Ms Marshall left ITV in March and joined the BBC in September. She is returning to her former role of ITV News Social Affairs Editor and has told friends that “the lure of colleagues I admire and the style of the journalism I’m used to and proud of proved too much to resist”.

Announcing her sudden departure from the BBC, she said: “I am very proud to be rejoining my impressive colleagues in the ITV newsroom with a general election approaching when social affairs will be centre stage of the national debate and at the heart of ITV’s coverage.”

The BBC said: “We’re obviously sorry that for health reasons Penny won’t now be joining us and we didn’t get to see her put her talents to use on the BBC. We fully understand and respect her decision and wish her all the best”.

Jonathan Munro, Head of BBC Newsgathering, emailed the newsroom to say Ms Marshall had “agonised” over her decision but was unsure about taking on a new role in her current condition.

“The long term prognosis is good but the treatment itself has taken a huge toll on her. Penny has now decided that the challenge of taking on a major and high profile role here at the BBC is incompatible with her continuing treatment. It’s typical of her that she wanted to come firing on all cylinders, or not at all,” it said. “I know that she agonised over this decision because the role here would have been a career highlight.”

When the BBC secured Ms Marshall’s services it was regarded as a coup. She was a familiar face to ITV viewers for 30 years and had made her name reporting from Serb-run detention camps in 1992, winning an Emmy for investigative journalism. She has also covered the release of Nelson Mandela, the presidential inauguration of Bill Clinton and worked as ITV News’s Home Affairs Correspondent, Moscow Reporter, and Defence and Diplomatic Correspondent

The BBC’s appointment of Ms Marshall followed Mr Harding’s poaching of Mr Munro, former ITV News deputy editor. The BBC has also piqued its broadcast rival by hiring star ITV reporters Lucy Manning and Ed Campbell this year.

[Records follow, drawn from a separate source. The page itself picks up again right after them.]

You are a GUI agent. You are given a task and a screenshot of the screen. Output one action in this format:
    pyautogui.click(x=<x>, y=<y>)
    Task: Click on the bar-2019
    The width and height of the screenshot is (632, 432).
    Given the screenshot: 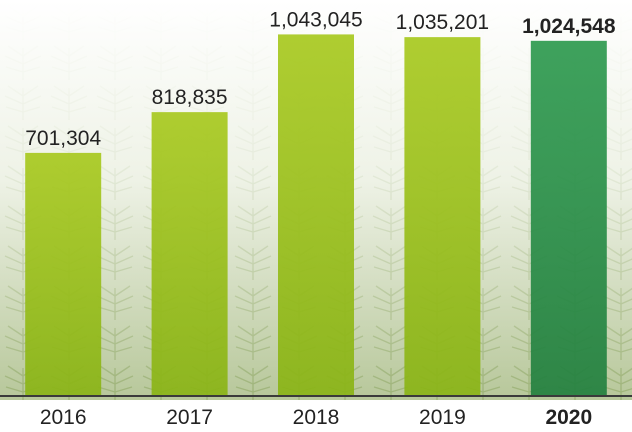 What is the action you would take?
    pyautogui.click(x=442, y=217)
    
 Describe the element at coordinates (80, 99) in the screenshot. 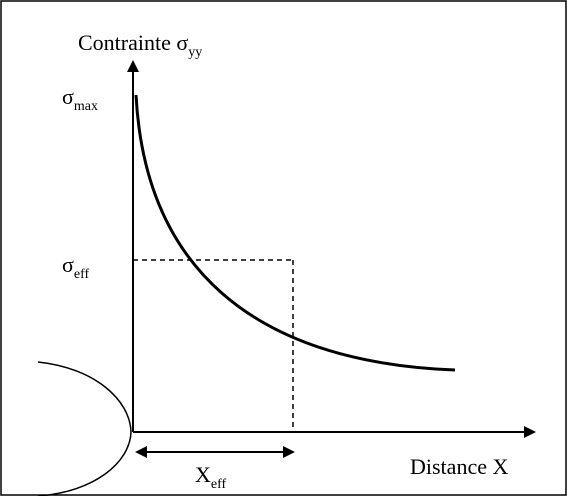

Geoff Hill, Editor of ITV News, said: “Penny is a remarkable journalist who is renowned for producing world class, award-winning journalism. I speak for the entire newsroom when I say I am thrilled that she’s returning to ITV News and bringing her unrivalled expertise back to the newsroom to report on a range of important issues affecting millions of our viewers around Britain today.”

The employment of older women in TV newsrooms has become a contentious issue and Marshall told the hearing that broadcasters recognised the issue and were anxious to retain experienced female staff. She told the House of Lords that TV news needed to collect more data on the experience of women in television and complained that TV newsrooms had been “created by men, largely for men”.

But former BBC Countryfile presenter Miriam O’Reilly claimed that women journalists were forced to act “more male than the men in news”. She suggested that she had been “blacklisted” by the BBC since winning an industrial tribunal case against the broadcaster for age discrimination. Ms O’Reilly provided the committee with a anonymous statements from other senior BBC female journalists who claimed to have been maltreated because of their age.